Mimilticatl nodded, though he knew it wasn't the car the boys wanted. Not entirely, at least. The car was their ultimate goal, but first they wanted him to resist, and if he didn't then they would pretend he had. They would make up some excuse for attacking him, no matter what he did.

He laughed as he held up the keys, letting them dangle from the bright blue nylon pouch that kept them from tearing holes in his pockets. Fitting that it should end this way. The last Aztec god should die in violence. Pity it would have to be an un-dedicated death, and so far from his homeland. At least it would be at the hands of his own people. His own people. He laughed again.

"What you laughing at?" the leader demanded.

So that would be their excuse. Very well, Mimilticatl thought. He would give them their reason to fight. Slapping the keys into his palm to emphasize his words, he said, "I am laughing at you, little boy. You and your pitiful excuse for a gang. Stealing money from the crippled; is that what has become of our once-proud nation?"

"Oooo, big talk," the boy said. He took his hand out of his pocket, and with a snick of unfolding metal his blade sprang out to point at Mimilticatl.

A wave of power swept out of the stadium. Someone had tackled someone else, and the spectators were drinking in their sublimated blood rush. Drawing off their energy, Mimilticatl flung the keys at the gang leader, heating them and their pouch to incandescence in mid-air. The burning nylon struck the boy in the chest and stuck there, sputtering flame and oily black smoke.

"Yeow!" he screamed, batting at the flames with both hands. In his panic, he caught his opposite wrist with his own knife, and blood began pouring out over his hand.

"Get him!" the others shouted, drawing their own knives and lunging toward Mimilticatl. Desperately, he cast more flame at them, but the play inside the stadium was over now, and the ephemeral power the crowd provided had faded again.
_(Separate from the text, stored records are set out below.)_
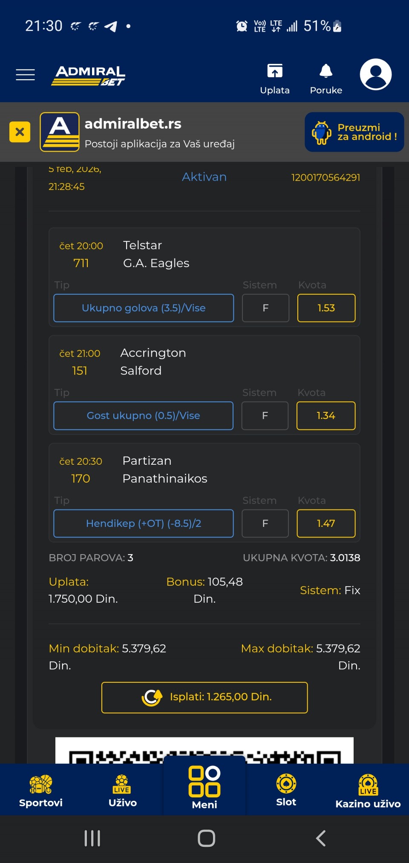This screenshot has height=863, width=409.
Task: Tap the admiralbet.rs app icon
Action: click(x=60, y=132)
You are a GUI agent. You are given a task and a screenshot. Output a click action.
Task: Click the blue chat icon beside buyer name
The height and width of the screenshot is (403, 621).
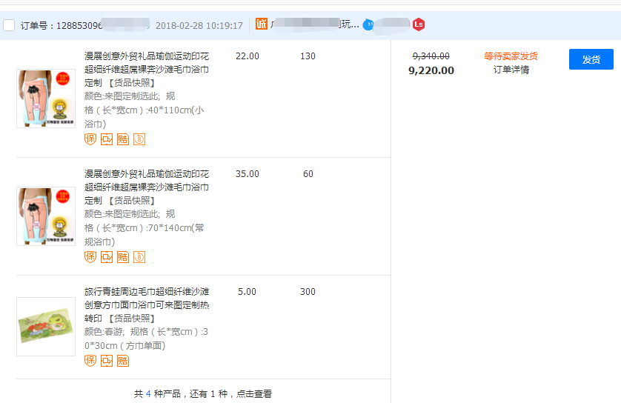(368, 25)
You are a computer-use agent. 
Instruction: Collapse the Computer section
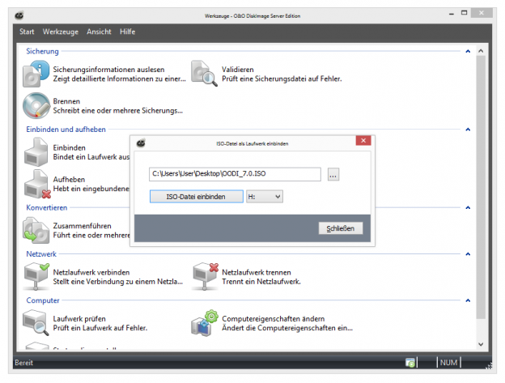pyautogui.click(x=468, y=300)
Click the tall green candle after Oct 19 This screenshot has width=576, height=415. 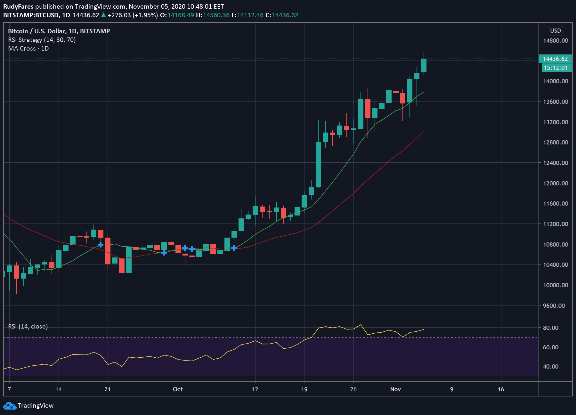tap(318, 164)
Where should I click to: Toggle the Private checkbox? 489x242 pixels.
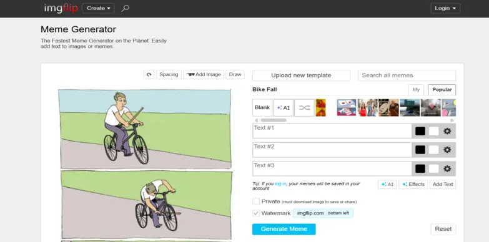tap(256, 201)
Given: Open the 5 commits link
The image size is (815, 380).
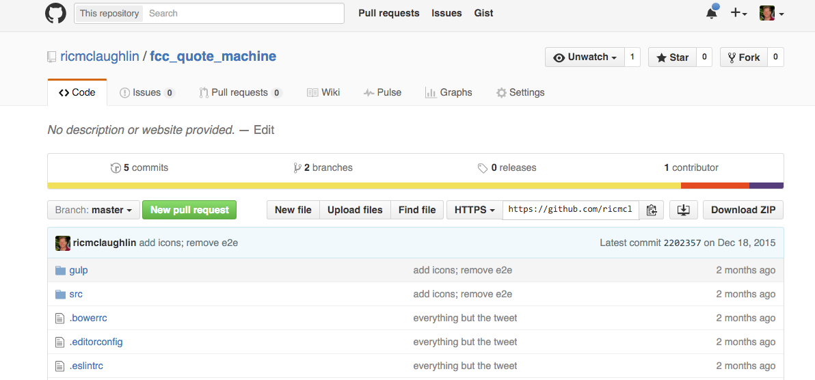Looking at the screenshot, I should coord(139,168).
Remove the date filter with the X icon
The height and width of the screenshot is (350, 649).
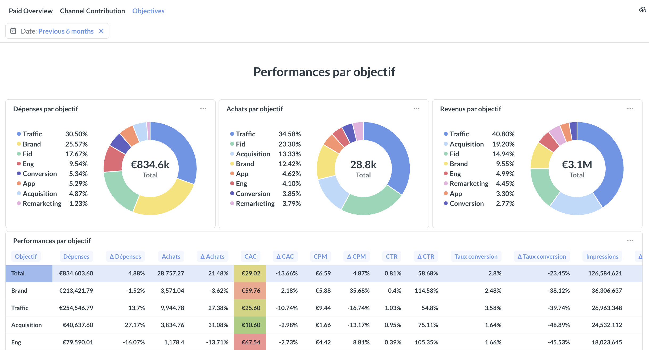pos(101,31)
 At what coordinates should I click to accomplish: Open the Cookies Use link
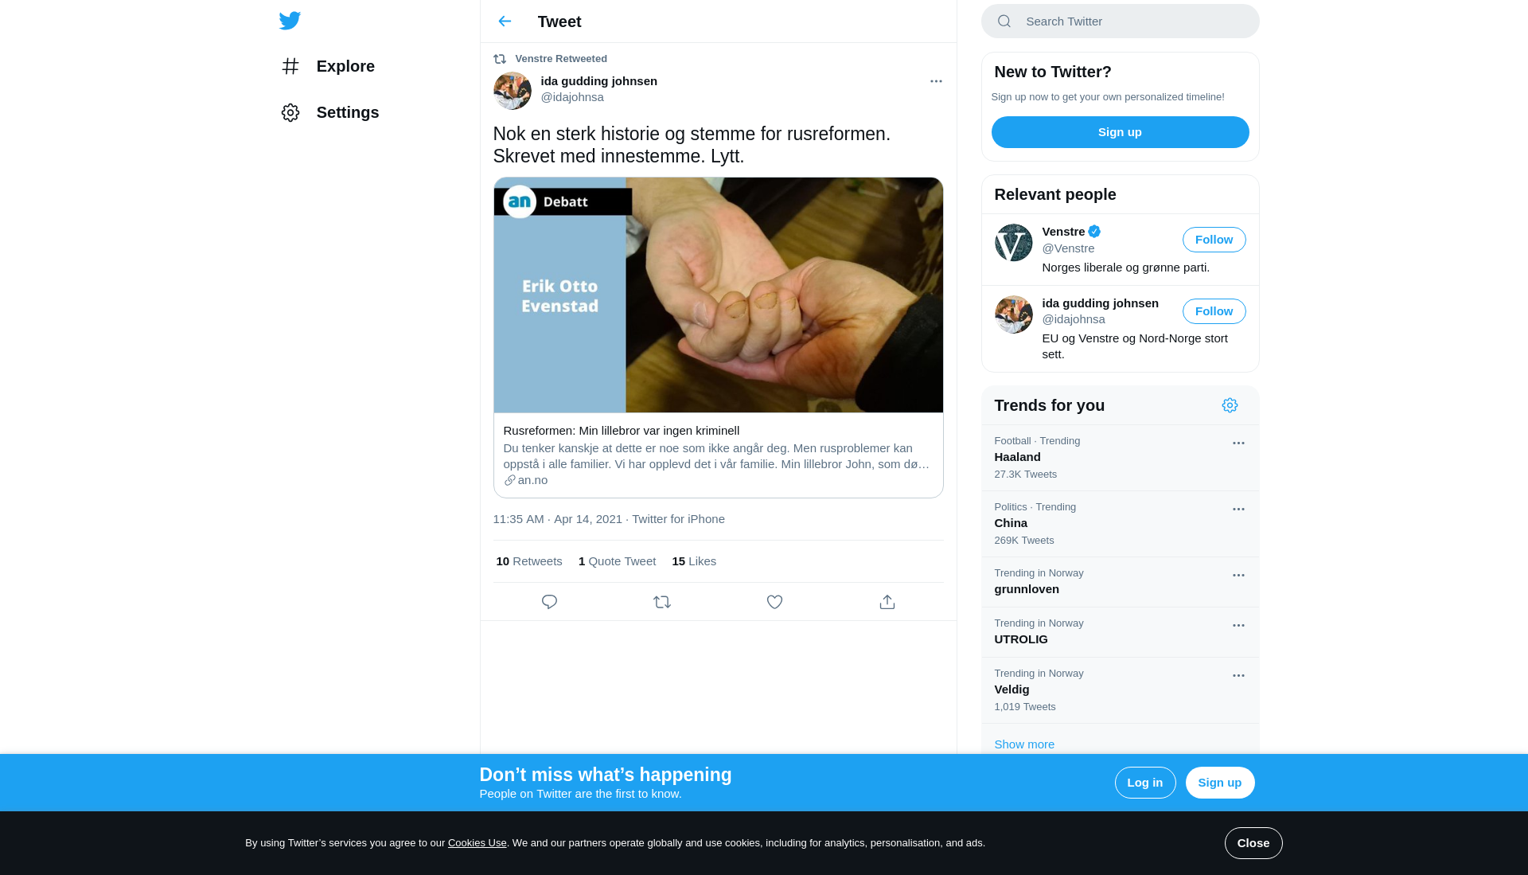(478, 843)
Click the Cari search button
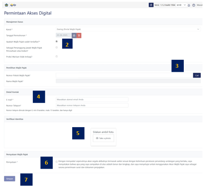The width and height of the screenshot is (207, 189). [197, 75]
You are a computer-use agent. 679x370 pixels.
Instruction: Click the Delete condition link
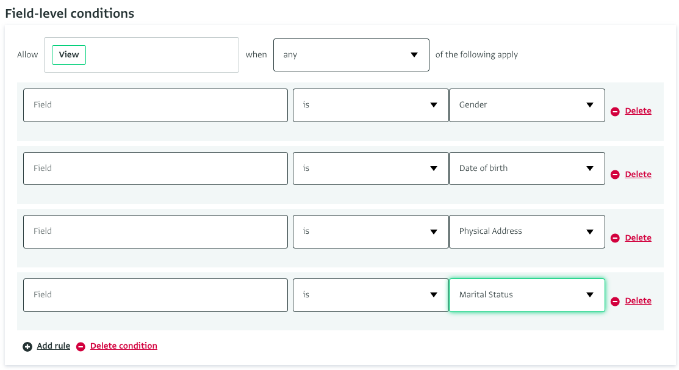point(124,346)
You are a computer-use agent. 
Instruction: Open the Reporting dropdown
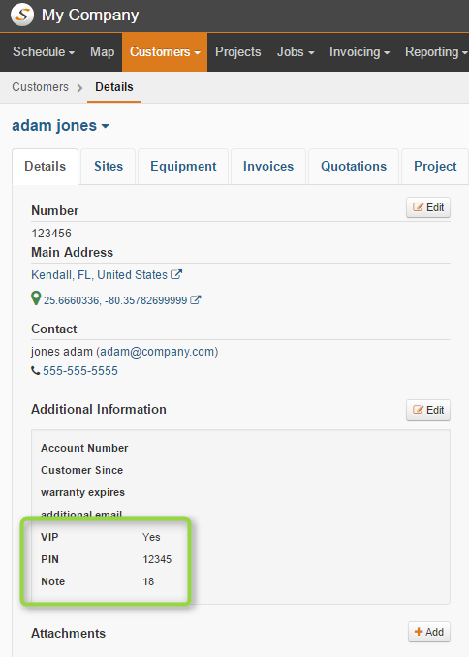436,52
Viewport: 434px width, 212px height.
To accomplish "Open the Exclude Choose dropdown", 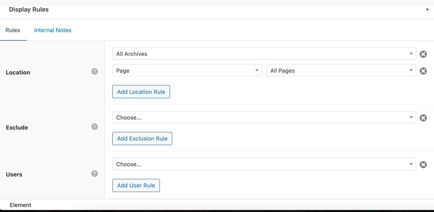I will 264,117.
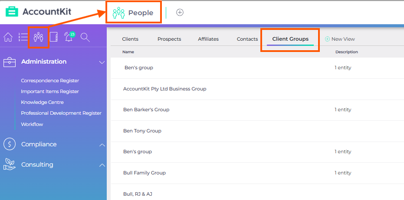View notifications bell with 23 badge

[69, 37]
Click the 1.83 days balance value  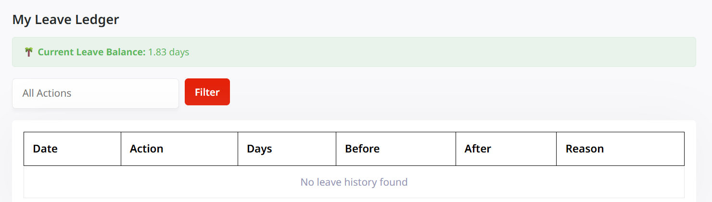(x=168, y=52)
Only the wounded boy's individual pain fueled his spell, and that barely gave him enough power to singe the other kids' already-curly hair, but it bought him enough time to leap to the hood, then to the top of the car.

The gang leader had succeeded in slapping out the flames. His chest was bright red, where it wasn't charred black, and his hands were covered with melted nylon and blood. "You shouldn't have done that, old man," he snarled, circling around the car to cut off Mimilticatl's escape.